You may be surprised to learn there are iron objects dating way back to 2,000 years before the Iron Age. How is that possible? Meteorites were recognized as one source of this metal, but the scientific community couldn’t determine whether they accounted for most or simply a few of the Bronze Age iron artifacts.
Now Albert Jambon has demonstrated that all iron used during the Bronze Age was always meteoric. His work is published in the December 2017 issue of the Journal of Archaeological Science.
The Iron Age began in Anatolia and the Caucasus around 1,200 BCE. But nearly 2,000 years earlier, many cultures were already fashioning objects out of iron. These items were extremely rare; and always greatly treasured. Iron ore abounds on the Earth’s surface. So what made these artifacts so valuable?
Initial research had shown that some were made with iron from meteorites, which led scientists to wonder how many others were. Albert Jambon gathered the available data and conducted his own nondestructive chemical analyses of samples using a portable X-ray fluorescence spectrometer. His collection of iron artifacts includes beads from Gerzeh (Egypt, −3200 BCE); a dagger from Alaca Höyük (Turkey, −2500 BCE); a pendant from Umm el-Marra (Syria, −2300 BCE); an axe from Ugarit (Syria, −1400 BCE) and several others from the Shang dynasty civilization (China, −1400 BCE); and the dagger, bracelet, and headrest of Tutankhamen (Egypt, −1350 BCE).
His analyses revealed that each of these Bronze Age artifacts was made with heaven sent meteoric iron. When large celestial bodies like our planet are forming, nearly all nickel slowly siniks towards the molten iron core. Thus, it is extremely rare to find nickel on the Earth’s surface. However, some meteorites are created when celestial bodies are shattered. If these meteorites are composed of core material, they mostly contain iron with high levels of nickel and cobalt.
This characteristic makes it possible to identify the source of iron. Meteoric iron is also already in a metal state, ready for use, which explains why it went into all Bronze Age iron artifacts.

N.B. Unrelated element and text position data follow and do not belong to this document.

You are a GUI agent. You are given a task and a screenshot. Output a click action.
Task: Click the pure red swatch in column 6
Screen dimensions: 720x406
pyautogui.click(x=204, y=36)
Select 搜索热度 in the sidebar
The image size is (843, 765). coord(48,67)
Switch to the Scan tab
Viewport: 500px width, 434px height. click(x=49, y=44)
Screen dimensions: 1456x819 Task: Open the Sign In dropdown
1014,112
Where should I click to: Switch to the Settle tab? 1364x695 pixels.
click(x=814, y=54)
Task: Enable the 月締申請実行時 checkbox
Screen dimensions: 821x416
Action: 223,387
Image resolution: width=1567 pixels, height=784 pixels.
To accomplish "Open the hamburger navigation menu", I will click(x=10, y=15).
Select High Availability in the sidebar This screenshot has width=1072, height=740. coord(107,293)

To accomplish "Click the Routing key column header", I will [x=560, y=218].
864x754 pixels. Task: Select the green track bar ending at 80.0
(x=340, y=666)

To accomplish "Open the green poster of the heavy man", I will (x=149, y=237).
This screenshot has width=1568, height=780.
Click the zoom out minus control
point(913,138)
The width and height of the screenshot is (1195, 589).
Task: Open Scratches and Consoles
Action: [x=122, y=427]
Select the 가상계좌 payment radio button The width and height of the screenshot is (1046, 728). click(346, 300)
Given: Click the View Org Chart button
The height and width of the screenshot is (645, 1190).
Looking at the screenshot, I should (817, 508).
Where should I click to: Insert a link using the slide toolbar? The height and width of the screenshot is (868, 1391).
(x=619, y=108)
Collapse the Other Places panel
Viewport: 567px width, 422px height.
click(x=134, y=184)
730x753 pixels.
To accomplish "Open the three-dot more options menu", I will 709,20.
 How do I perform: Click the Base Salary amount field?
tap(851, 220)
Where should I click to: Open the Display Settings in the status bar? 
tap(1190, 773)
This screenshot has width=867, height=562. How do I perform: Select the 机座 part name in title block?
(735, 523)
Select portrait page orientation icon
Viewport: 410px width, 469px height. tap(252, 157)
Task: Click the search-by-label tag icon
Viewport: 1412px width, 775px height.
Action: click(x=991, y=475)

In contrast, the iron compounds in terrestrial ores must first undergo the process of reduction, which removes bound oxygen to yield the desired metal.
This is the basis of smelting in furnaces, a breakthrough that marked the beginning of the Iron Age which started after 2,000 years of using heaven sent iron. With tongs and smelting, Iron Age cultures could forge rare extraterrestrial metal and then use terrestrial iron ores, which were far more abundant and easier to procure.